Es una de las raras personas que adopta un criterio sensato en cuanto al dinero. Ni lo ama ni lo rechaza, porque ha comprobado su inutilidad en las dos o tres ocasiones en que anheló algo importante. Puede ser un financiero si se le antoja, mas, por lo regular, no le preocupa su cuenta bancaria. En este preciso instante, carece de ella. Ha cuidado mucho de no ganar un céntimo con sus escritos sobre la sublevación árabe. Esto descontado, se ha esforzado en obtener dinero con su pluma, y ha conseguido treinta y cinco libras durante cuatro años de afán anónimo. Llama a estas ganancias el postre del rancho de la Royal Air Force. Escribe con mucha dificultad y enmiendas interminables, y no se enorgullece ni disfruta de lo que ha redactado. Casi todas sus ganancias se derivan de traducciones, y no de obras originales o de creación. No piensa escribir otro libro. Incidentalmente, diremos que suele escribir con tinta china, porque es más persistente. Su letra carece de pretensiones y, a primera vista, parece la de un colegial, pero resulta legible. Varía mucho según su talante, de grande y cuadrada a pequeña y apretada, de vertical a levemente inclinada hacia atrás. Creo que le gusta en especial encontrar a alguien que sepa más que él o que haga las cosas mejor que él. Se unirá a esa persona y aprenderá todo lo que haya que aprender. Y si encuentra a una capaz de pensar más aprisa, o con más precisión que él, y que se le anticipe en el comportamiento, en apariencia desordenado, pero, en realidad, bien meditado, se alegra de ello. Al mismo tiempo, tiene el convencimiento brutal de su general insuficiencia, por lo que no acepta que se le contradiga en las ocasiones precisas en que ha demostrado superar a los demás. No se trata de modestia, sino de fe sincera en su desmerecimiento, que recuerda las declaraciones de humildad de las letanías eclesiásticas. Y no soporta entonces que le contradigan.
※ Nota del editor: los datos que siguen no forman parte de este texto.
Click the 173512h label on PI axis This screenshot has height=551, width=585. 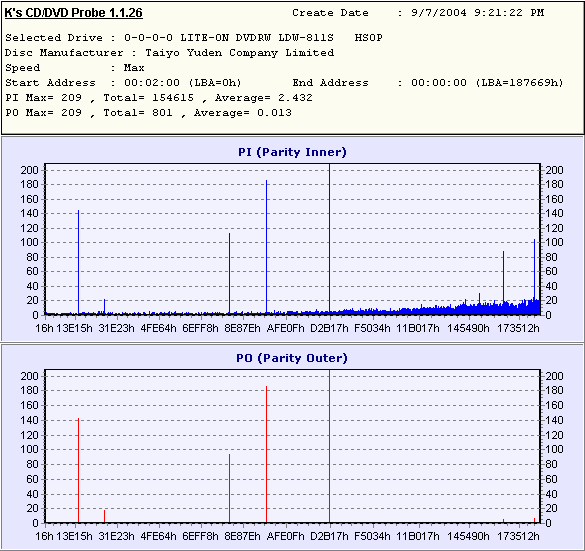(x=519, y=329)
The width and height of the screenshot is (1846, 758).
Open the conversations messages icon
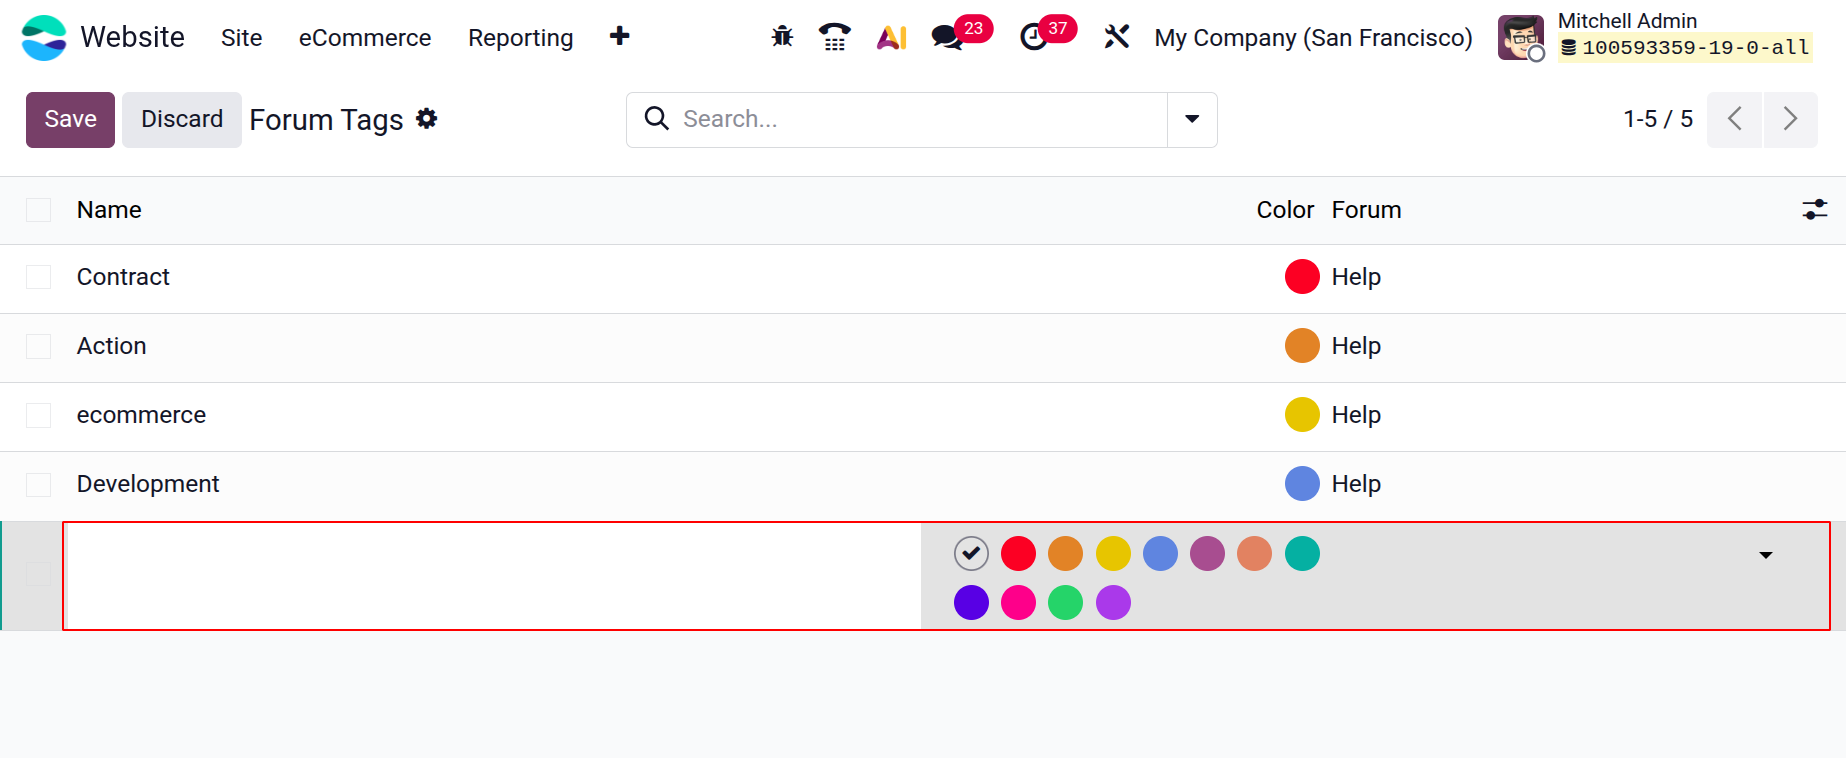click(946, 37)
Acaso su rasgo personal más inesperado sea el de que nunca mira a nadie a la cara, y nunca reconoce una. Es algo hereditario: un día su padre le pisó en la calle y siguió adelante sin pedirle perdón ni advertir quién era. No reconocería siquiera a su madre o hermanos si los encontrara de repente. La práctica inveterada consiente que hable largo y tendido, durante veinte minutos, por ejemplo, con quien le aborde, sin revelar que no tiene la menor idea de quién es. Sin embargo, recuerda los nombres y detalles de aficiones y carácter, así como las palabras, opiniones y lugares, de manera vívida y por extenso. Hace lo que puede para evitar esta deficiencia, pero se halla en continuos apuros por no reconocer y saludar a los oficiales vestidos de paisano, porque nadie está dispuesto a aceptar sus explicaciones.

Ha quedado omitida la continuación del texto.